A faboulus website to “waste” away the next couple of days (or more). ffffound is an image bookmarking website. You have to be invited by a member to be allowed to blog, but viewing them is for free. Images range from photography to graphic design, art, advertising, street art, vintage posters etc. From beautiful, enchanting and strange to dark and gloomy. Basically everything that catches the bloggers eye.
A really great source for inspiration.
Happy easter 🙂
February 15, 2008
Ancient church buildings were propably the first “designed” spaces. Their architecture manipulated light and space (think of the progressive location of the arches, benches, chandeliers, windows etc.) to draw you to the light (the altar) and create a soaring atmosphere.
(Funnily enough today´s large capacity discos use the same principle.)
The coolhunter compiled a beautiful collection of church designs and re-designs. The featured churches all use the aforementioned principles, but in a truely inspiring (and contemporary) way.
See more images in The Coolhunter´s article: Immaculate Renovations
The article also contained my new favourite book store, the Selexyz Dominicanen in Maastricht, Netherlands.
I have half a mind to just drive over one day and spend the day there. 🙂 The (re-)design won the Lensvelt de Architect Interior Prize 2007 and was done by the architects of Merkx + Girod. The corresponding article “A bookstore made in heaven” can be found here.
November 2, 2007
Wow. I just saw the opening ceremony for the new window at our cologne cathedral on tv and really fell in love with it. The light cast by the stained glass mosaik is absolutly sublime. The artist Gerhard Richter used a random generator to create the colors for 11 500 glass squares and their layout on the window and gave his design as a gift to the church. The 370 000 € manufacturing costs were donated by over 1000 people. The original window was destroyed during the second world war, the orignal drawings lost.

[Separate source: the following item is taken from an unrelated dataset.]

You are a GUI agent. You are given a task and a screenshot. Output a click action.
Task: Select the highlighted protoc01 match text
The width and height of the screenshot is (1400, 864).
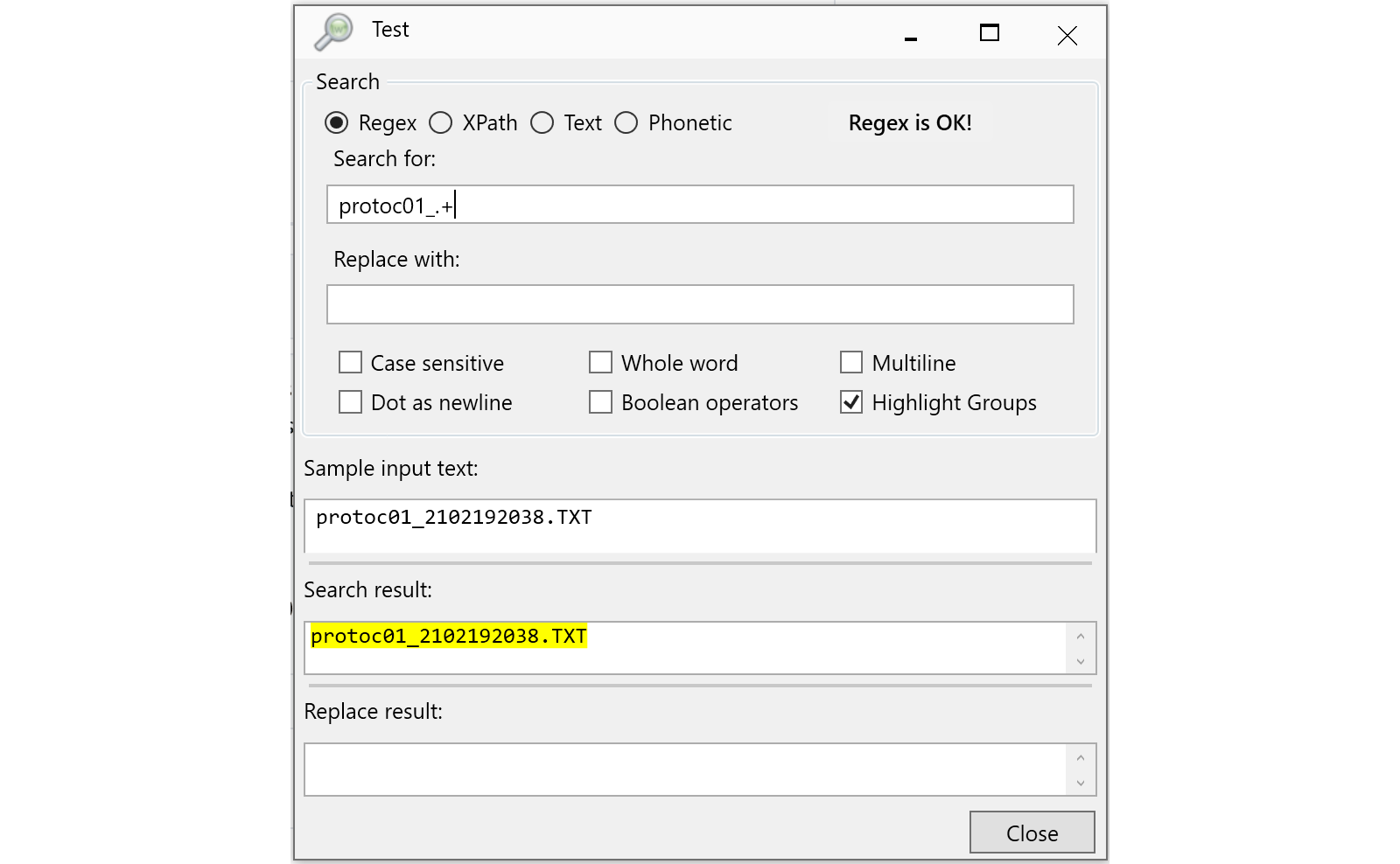(x=448, y=637)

There was a lot of controversy about it at first. The church would have preferred a more traditionally figurative subject, for example with representations of saints or 20th century martyrs for this prominent window in germany´s most famous cathedral. I was sceptical at first too, not because i doubted the artistic value of the window, but because i wasn´t sure if it would work in a church where it´s main purpose is to be a symbol of religion and was afraid it might be too decorative to work in the over 1000 year old gothic cathedral.
Seeing it today for the first time i think it works beautifully. The Frankfurt Daily FAZ says the work “bursts into unexpected jubilance” and calls it an “ocean of glass” and they are right. The window talks about light and the brilliancy of life and hope, typified in the colors of the rainbow.
September 10, 2007
This image is not Photoshop generated. In fact this enormous cavern is part of Tokyo´s infrastructure built to prevent overfloading during typhoon season. I found this post on the amazing website of Avi & Rachel Abrams, which is part of the “Thrilling wonder” family of sites. They want to promote “the intense, wonderful and never-boring” side of things. And do so beautifully. If you have some hours (days!) of free time and are in serious need of inspiration, spend some time on their website.
Here you can find galleries with themes like: Abandoned tunnels and vast underground spaces, The most beautiful libraries of the world, Lord of the logistics 1-5, Dust storms, Guy´s thing:weird inventions, Aim…Fire! (High speed photography), Cool ads and many many more (i wish i could name them all).
I have no idea how they could amass such a beautiful collection of images, but they are all worth a look, so check out DarkroastedBlend: Something old. Something new. Something cool.